France has taught me so much in terms of self-cultivation, reading, and appreciating dolce far niente, as well as some more informal ways of conceiving food. South of France especially, which I once again chose years ago for its slow rhythm of life, is something we absolutely don’t have in cities of Northern Italy. 

Q: What projects are you currently working on? What should we expect to see from you in the future?

A: I am currently researching and studying a lot because I would like to end my studies once and for all (yuhuu) with a specialisation in electronic music. It's a crazy lot of work, but I’ll work really hard to achieve it. I see myself more easily canalised through music, perhaps. Differently, in the visual arts, you either find galleries to collaborate with, or you have to struggle day by day to expose yourself to others. Music allows me to be more flexible in terms of professional resolution, as well. I really want to bring it further. 
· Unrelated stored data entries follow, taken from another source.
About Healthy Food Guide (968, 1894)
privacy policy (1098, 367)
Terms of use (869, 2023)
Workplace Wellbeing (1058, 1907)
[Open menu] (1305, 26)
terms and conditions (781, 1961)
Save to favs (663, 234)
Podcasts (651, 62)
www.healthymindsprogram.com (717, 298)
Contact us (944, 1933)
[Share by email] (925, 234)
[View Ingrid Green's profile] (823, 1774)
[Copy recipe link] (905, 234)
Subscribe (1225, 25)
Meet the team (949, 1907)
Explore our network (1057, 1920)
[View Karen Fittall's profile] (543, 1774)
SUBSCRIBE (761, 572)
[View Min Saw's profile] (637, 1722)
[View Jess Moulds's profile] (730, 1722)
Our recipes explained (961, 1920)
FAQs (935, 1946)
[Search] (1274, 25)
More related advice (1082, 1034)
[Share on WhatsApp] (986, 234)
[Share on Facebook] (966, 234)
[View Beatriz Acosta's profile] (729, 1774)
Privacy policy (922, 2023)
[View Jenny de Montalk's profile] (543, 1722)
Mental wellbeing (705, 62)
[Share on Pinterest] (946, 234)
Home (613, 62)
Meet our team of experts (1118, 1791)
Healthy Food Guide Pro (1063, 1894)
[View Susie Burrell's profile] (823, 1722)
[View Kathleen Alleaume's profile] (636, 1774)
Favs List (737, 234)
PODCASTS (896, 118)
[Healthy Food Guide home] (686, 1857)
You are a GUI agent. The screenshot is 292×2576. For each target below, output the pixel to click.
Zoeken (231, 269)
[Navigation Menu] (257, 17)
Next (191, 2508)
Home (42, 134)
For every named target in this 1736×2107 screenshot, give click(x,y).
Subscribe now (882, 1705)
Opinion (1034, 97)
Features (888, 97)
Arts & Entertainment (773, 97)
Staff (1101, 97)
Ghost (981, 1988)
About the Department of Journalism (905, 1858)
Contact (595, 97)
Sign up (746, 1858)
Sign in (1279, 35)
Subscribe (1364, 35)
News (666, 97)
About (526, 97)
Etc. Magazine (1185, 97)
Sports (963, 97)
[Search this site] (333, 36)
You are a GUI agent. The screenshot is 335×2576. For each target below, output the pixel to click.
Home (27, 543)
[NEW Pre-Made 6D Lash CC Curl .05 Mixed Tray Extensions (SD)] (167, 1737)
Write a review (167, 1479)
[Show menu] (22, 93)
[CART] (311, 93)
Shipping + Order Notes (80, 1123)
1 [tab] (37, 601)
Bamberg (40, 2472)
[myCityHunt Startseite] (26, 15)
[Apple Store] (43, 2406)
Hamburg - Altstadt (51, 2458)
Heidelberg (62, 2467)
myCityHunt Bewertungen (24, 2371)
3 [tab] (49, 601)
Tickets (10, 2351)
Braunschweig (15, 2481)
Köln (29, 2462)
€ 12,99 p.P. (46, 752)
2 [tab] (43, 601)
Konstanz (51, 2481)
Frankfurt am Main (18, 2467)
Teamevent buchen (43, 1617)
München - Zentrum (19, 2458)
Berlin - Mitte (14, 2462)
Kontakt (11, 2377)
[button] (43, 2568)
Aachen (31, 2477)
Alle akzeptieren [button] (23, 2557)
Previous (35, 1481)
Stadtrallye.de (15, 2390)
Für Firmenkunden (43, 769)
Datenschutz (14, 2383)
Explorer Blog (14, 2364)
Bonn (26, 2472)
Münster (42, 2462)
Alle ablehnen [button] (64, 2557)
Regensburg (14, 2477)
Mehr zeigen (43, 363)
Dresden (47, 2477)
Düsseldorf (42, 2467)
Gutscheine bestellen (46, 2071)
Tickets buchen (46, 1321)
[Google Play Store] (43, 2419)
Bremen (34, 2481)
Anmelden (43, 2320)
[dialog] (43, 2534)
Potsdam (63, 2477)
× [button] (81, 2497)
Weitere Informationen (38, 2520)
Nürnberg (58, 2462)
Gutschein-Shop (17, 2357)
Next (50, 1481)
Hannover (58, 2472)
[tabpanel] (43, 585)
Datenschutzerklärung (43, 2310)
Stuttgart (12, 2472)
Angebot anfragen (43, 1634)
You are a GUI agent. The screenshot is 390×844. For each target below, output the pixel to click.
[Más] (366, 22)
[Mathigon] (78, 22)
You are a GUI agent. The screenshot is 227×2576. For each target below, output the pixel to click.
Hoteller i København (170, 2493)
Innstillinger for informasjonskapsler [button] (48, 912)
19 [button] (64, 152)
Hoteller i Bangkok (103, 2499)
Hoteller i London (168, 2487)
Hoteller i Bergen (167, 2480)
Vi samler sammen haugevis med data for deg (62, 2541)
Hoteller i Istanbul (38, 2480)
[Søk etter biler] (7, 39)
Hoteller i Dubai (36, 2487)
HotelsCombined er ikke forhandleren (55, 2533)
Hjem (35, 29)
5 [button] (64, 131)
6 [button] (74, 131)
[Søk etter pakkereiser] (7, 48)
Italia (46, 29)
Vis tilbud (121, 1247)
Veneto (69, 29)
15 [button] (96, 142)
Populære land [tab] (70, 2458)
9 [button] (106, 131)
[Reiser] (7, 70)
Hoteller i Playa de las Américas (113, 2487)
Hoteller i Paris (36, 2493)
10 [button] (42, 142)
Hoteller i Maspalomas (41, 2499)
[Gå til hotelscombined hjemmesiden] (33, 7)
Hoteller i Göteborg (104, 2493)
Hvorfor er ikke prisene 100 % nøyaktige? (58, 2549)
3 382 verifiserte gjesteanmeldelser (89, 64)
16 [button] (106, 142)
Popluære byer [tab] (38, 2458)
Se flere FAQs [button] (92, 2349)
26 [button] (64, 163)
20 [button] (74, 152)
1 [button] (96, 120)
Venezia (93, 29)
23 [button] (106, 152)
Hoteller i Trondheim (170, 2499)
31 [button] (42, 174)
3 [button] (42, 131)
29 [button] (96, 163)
Q: Can you tell me a bit about your notebook for the Creative Minds Project?

A: For the Creative Minds Project, I thought I would envision a sort of diary of my daily life in London. I had already been in London the year before but did not expose myself to its daily routine. At least not the daily 1-hour metro ride, long distances, many many people, loads of things and events happening all over the city, and so many inputs.

I decided then to mix things I’ve seen with the things I would like to visit in the city, like the Freud Museum near Hampstead, for example. Therefore, if I remember correctly, I have made a drawing out of a portrait of Sigmund Freud. This is just an example. I also mixed things I would imaginatively like to draw with the things I was working on at the textile design studio around Brick Lane. I mixed more imaginative content with the things being photographed into drawings. Both abstract and figurative. All within a very spontaneous/instinctive approach.